Give back the full data, retyped precisely.

** Opening Available data block **

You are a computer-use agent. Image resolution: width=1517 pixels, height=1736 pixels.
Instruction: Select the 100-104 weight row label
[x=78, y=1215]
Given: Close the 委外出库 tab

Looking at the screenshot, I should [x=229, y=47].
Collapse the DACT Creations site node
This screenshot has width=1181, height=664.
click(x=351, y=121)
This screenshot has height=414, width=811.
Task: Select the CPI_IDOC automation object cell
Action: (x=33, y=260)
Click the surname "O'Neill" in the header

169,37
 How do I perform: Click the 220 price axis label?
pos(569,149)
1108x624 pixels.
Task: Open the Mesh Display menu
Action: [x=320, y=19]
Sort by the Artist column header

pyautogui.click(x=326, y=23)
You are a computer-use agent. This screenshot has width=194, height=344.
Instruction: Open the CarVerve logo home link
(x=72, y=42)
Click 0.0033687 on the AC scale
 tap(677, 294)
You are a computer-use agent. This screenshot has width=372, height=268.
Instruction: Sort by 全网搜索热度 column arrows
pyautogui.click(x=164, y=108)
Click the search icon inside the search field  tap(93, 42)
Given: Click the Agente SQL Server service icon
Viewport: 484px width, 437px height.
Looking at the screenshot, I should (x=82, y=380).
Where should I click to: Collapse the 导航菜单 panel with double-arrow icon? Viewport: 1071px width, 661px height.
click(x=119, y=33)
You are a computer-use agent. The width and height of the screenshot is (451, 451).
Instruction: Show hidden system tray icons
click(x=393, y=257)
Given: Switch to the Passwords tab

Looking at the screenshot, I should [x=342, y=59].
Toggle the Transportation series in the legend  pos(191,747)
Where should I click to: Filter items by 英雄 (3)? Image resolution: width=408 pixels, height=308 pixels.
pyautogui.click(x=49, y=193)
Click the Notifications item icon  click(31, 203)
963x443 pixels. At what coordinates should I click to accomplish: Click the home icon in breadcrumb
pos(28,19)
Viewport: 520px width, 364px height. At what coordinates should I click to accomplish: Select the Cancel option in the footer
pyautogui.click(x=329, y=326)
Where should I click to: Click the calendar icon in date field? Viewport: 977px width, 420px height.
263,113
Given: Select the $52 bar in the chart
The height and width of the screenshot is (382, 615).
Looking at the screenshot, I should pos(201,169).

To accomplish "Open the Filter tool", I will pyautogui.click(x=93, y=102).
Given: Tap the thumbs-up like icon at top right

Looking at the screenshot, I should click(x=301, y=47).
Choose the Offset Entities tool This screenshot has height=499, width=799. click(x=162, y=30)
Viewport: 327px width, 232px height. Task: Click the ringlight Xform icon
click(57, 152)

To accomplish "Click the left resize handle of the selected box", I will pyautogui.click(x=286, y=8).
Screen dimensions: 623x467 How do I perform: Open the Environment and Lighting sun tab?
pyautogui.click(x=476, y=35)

** Closing Available data block **

• Result of the exercise:
You are a computer-use agent. Image resolution: width=1517 pixels, height=1736 pixels.
Instruction: Select the 100-104 weight row label
[x=78, y=1215]
Given: Close the 委外出库 tab

Looking at the screenshot, I should [x=229, y=47].
Collapse the DACT Creations site node
This screenshot has width=1181, height=664.
click(x=351, y=121)
This screenshot has height=414, width=811.
Task: Select the CPI_IDOC automation object cell
Action: (x=33, y=260)
Click the surname "O'Neill" in the header

169,37
 How do I perform: Click the 220 price axis label?
pos(569,149)
1108x624 pixels.
Task: Open the Mesh Display menu
Action: [x=320, y=19]
Sort by the Artist column header

pyautogui.click(x=326, y=23)
You are a computer-use agent. This screenshot has width=194, height=344.
Instruction: Open the CarVerve logo home link
(x=72, y=42)
Click 0.0033687 on the AC scale
 tap(677, 294)
You are a computer-use agent. This screenshot has width=372, height=268.
Instruction: Sort by 全网搜索热度 column arrows
pyautogui.click(x=164, y=108)
Click the search icon inside the search field  tap(93, 42)
Given: Click the Agente SQL Server service icon
Viewport: 484px width, 437px height.
Looking at the screenshot, I should (x=82, y=380).
Where should I click to: Collapse the 导航菜单 panel with double-arrow icon? Viewport: 1071px width, 661px height.
click(x=119, y=33)
You are a computer-use agent. The width and height of the screenshot is (451, 451).
Instruction: Show hidden system tray icons
click(x=393, y=257)
Given: Switch to the Passwords tab

Looking at the screenshot, I should [x=342, y=59].
Toggle the Transportation series in the legend  pos(191,747)
Where should I click to: Filter items by 英雄 (3)? Image resolution: width=408 pixels, height=308 pixels.
pyautogui.click(x=49, y=193)
Click the Notifications item icon  click(31, 203)
963x443 pixels. At what coordinates should I click to accomplish: Click the home icon in breadcrumb
pos(28,19)
Viewport: 520px width, 364px height. At what coordinates should I click to accomplish: Select the Cancel option in the footer
pyautogui.click(x=329, y=326)
Where should I click to: Click the calendar icon in date field? Viewport: 977px width, 420px height.
263,113
Given: Select the $52 bar in the chart
The height and width of the screenshot is (382, 615).
Looking at the screenshot, I should pos(201,169).

To accomplish "Open the Filter tool", I will pyautogui.click(x=93, y=102).
Given: Tap the thumbs-up like icon at top right

Looking at the screenshot, I should click(x=301, y=47).
Choose the Offset Entities tool This screenshot has height=499, width=799. click(x=162, y=30)
Viewport: 327px width, 232px height. Task: Click the ringlight Xform icon
click(57, 152)

To accomplish "Click the left resize handle of the selected box", I will pyautogui.click(x=286, y=8).
Screen dimensions: 623x467 How do I perform: Open the Environment and Lighting sun tab?
pyautogui.click(x=476, y=35)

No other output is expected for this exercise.